According to the IDSA, the group’s foundational principles include: the U.S. being a leader in a “multi-pronged” effort to reduce the negative impact of antimicrobial resistance and creating a national plan to address antimicrobial resistance that is informed by regular engagement with non-governmental stakeholders.
“IDSA firmly believes that in order to effectively address the public health crisis of antimicrobial resistance, we must bring together a diverse set of stakeholders to work collaboratively and inform federal policy,” says Barbara E. Murray, MD, FIDSA, president of IDSA, in a press release. “We are encouraged by recent heightened federal interest in antimicrobial resistance, and believe now is a critical time to mobilize strong stakeholder voices to work with government leaders.”
The S-FAR partners convened in October at IDWeek, a joint meeting of SHEA, IDSA and the HIVMA.
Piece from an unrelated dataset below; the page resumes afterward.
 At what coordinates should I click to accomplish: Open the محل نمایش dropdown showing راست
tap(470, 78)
Jezek says S-FAR aims to promote the development of new antibiotics and also the implementation of antimicrobial stewardship programs. She says because of federal interest, both in the administration and in Congress, the time to address antimicrobial resistance is now. And the government is obviously listening.
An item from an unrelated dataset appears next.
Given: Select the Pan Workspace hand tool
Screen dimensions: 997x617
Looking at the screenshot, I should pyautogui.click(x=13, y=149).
On Sept. 18 the president signed the Combatting Antibiotic-Resistant Bacteria Executive Order, directing federal departments and agencies to implement strategies to prevent and contain antibiotic-resistant infections.
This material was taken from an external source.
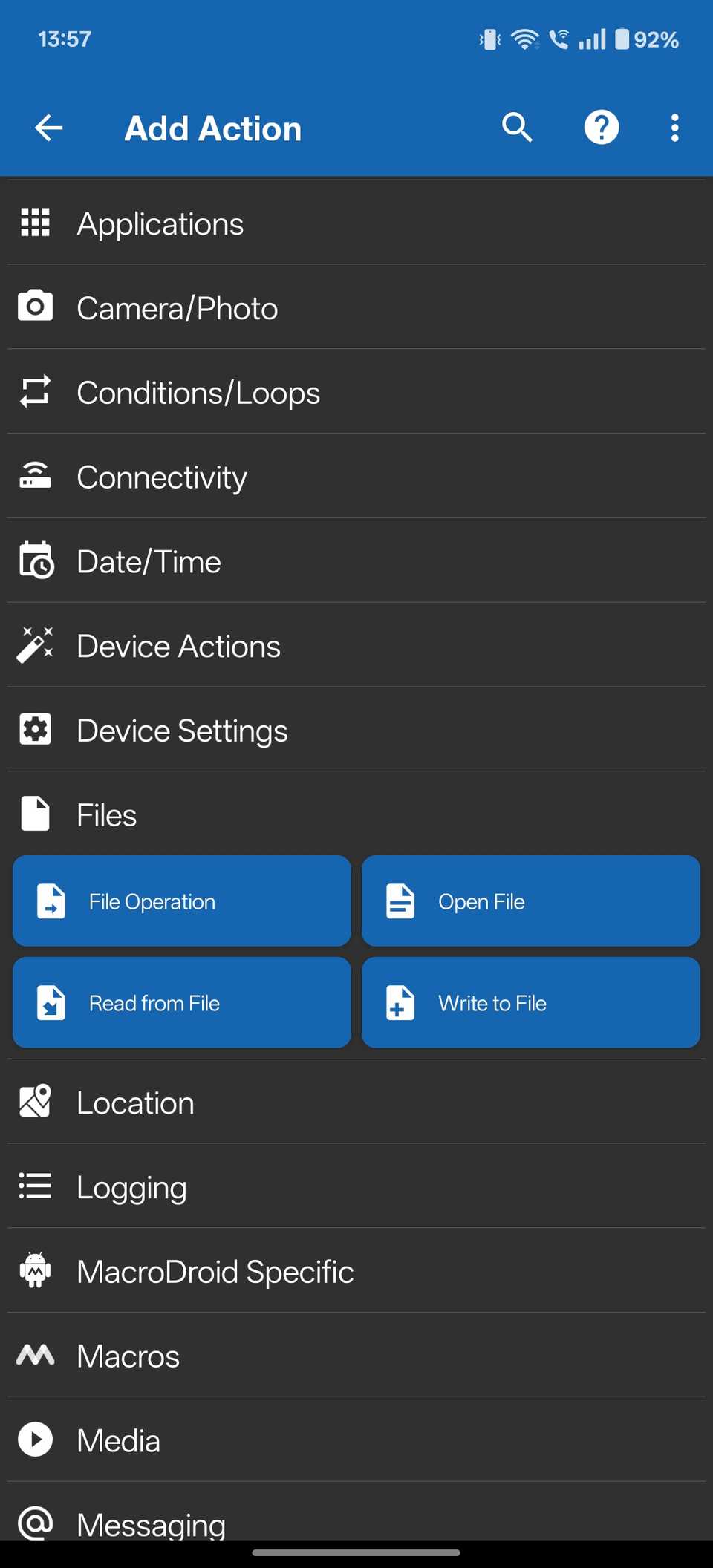Select the Device Actions magic wand icon
Screen dimensions: 713x1568
click(34, 645)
“I think the administration’s actions were in response to a lot of advocacy that IDSA and various partners have done over many years to help raise urgency of this issue,” Jezek says. “I think the launch of S-FAR was one key component of that advocacy.”
The executive order was accompanied by a National Strategy on Combatting Antibiotic-Resistant Bacteria and a report from the President’s Council of Advisors on Science and Technology.
According to a White House press release, the National Strategy outlines five goals to be achieved by 2020: Slow the emergence and prevent the spread of resistant bacteria, strengthen national efforts to identify and report cases of antibiotic resistance, advance the development and use of rapid diagnostic tests, accelerate antibiotic research and development and improve international collaboration.
“We’re incredibly excited,” Jezek says. “We can’t declare victory and go home. There’s certainly a great deal to do.”
Congress followed up the administration’s efforts on Sept. 19 by holding a House Energy and Commerce Subcommittee on Health hearing on antibiotic resistance. At the hearing, government officials from the Food and Drug Administration (FDA), professors and IDSA president Barbara Murray testified before the congressional committee on the importance of the development of new antibiotics and strategies to curb antibiotic resistance.
Jezek says the congressional hearing could help further bipartisan efforts to pass the Antibiotic Development to Advance Patient Treatment Act of 2013 (ADAPT) later this year. The ADAPT Act, sponsored by Rep. Phil Gingrey (R-Ga.), would decrease certain pharmaceutical regulations to increase antibiotic research and development.
The act would allow pharmaceutical companies to utilize clinical trials on smaller populations to study new antibiotics for life-threatening infections.
“We’re really encouraged by the events of last week,” she says. “We recognize that there’s still a lot of work to be done, but we have the federal government’s attention.”